Relokasi Warga Penyintas Tsunami Selat Sunda Masih Terkendala
PANDEGLANG, KOMPAS – Rencana relokasi penyintas bencana tsunami Selat Sunda yang tinggal di sepanjang pesisir Pandeglang, Banten, masih terbentur sejumlah kendala, termasuk lahan dan kesediaan warga. Pemerintah daerah juga mengakui tidak mudah untuk menyiapkan penghidupan baru bagi warga pesisir.
Bupati Pandeglang Irna Narulita mengungkapkan, pemerintah masih kesulitan memperoleh lokasi lahan yang ideal untuk merelokasi penyintas bencana Selat Sunda di Pandeglang. Selain itu, proses relokasi perlu memerhatikan banyak aspek, seperti kesediaan masyarakat untuk pindah ke lokasi baru, menyiapkan pekerjaan pengganti, dan lingkungan sosial yang baru.
"Relokasi perlu pendekatan kepada warga. Juga menyiapkan warga untuk pekerjaan baru, seperti dari nelayan ke bercocok tanam. Kami juga mempertimbangkan lahan relokasi yang berada di ketinggian dan lokasinya layak serta aman,” kata Irna, saat ditemui di Kecamatan Labuan, Pandeglang, Kamis (27/12/2018).
Namun, Irna mengakui, relokasi penyintas bencana tsunami tetap perlu dilakukan. Pemukiman warga di pesisir pantai yang diprioritaskan untuk direlokasi antara lain di Kecamatan Carita, Labuan, Panimbang, dan Sumur. Permukiman itu umumnya berjarak kurang dari 100 meter dari garis pantai.

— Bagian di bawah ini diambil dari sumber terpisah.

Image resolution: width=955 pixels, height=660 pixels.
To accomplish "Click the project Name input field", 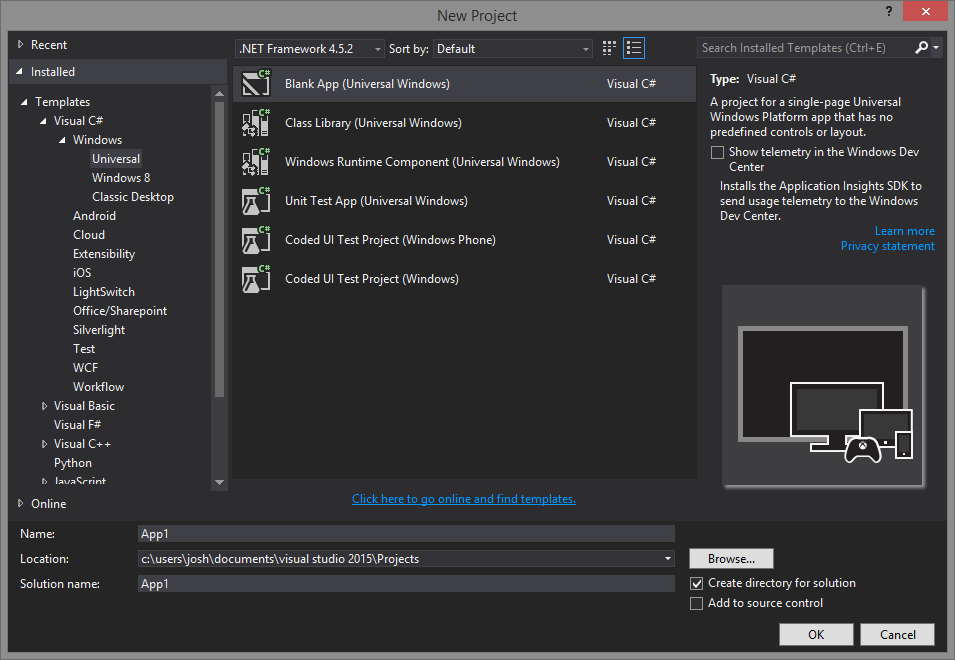I will point(405,533).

"Akan direlokasi setidaknya satu kilometer dari area pantai sesuai anjuran BMKG (Badan Meteorologi, Klimatologi, dan Geofisika). Itu guna menghindari tsunami di masa mendatang," ujar Irna.
Memperhitungkan anggaran
Irna menyebutkan, pencarian lahan untuk relokasi juga memperhitungkan kemampuan anggaran pendapatan dan belanja daerah Pandeglang. Meski ada opsi lain berupa bantuan dari Provinsi Banten dan pemerintah pusat.
Menunggu kejelasan lahan dan anggaran, untuk sementara waktu, warga dibebaskan untuk memilih tinggal di penampungan atau rumah kerabat.
Komandan Komando Distrik Militer (Kodim) 0601/Pandeglang Letnan Kolonel (Inf) Nur Heru Wibawa mengungkapkan, salah satu lokasi yang dapat menjadi tempat relokasi adalah kawasan Tahura atau Taman Hutan Raya di Kecamatan Carita, Kabupaten Pandeglang. Lokasi relokasi bisa dipertimbangkan di samping Tahura dan di masa depan dapat dikembangkan menjadi kampung wisata.
Namun, kata Letkol Nur Heru, dibutuhkan pertimbangan yang matang dan melibatkan pemerintah dan pihak terkait.
Sebelumnya, Kepala Badan Nasional Penanggulangan Bencana (BNPB) Willem Rampangilei menyatakan, area terdampak tsunami yang berada di perairan Selat Sunda bagian selatan merupakan daerah rawan bencana dengan risiko tinggi. Penduduk yang tinggal di wilayah tersebut mendesak direlokasi.
“Relokasi (perlu) dengan menyusun kembali tata ruang yang aman dari bencana,” ucap Willem, di Pandeglang, Rabu.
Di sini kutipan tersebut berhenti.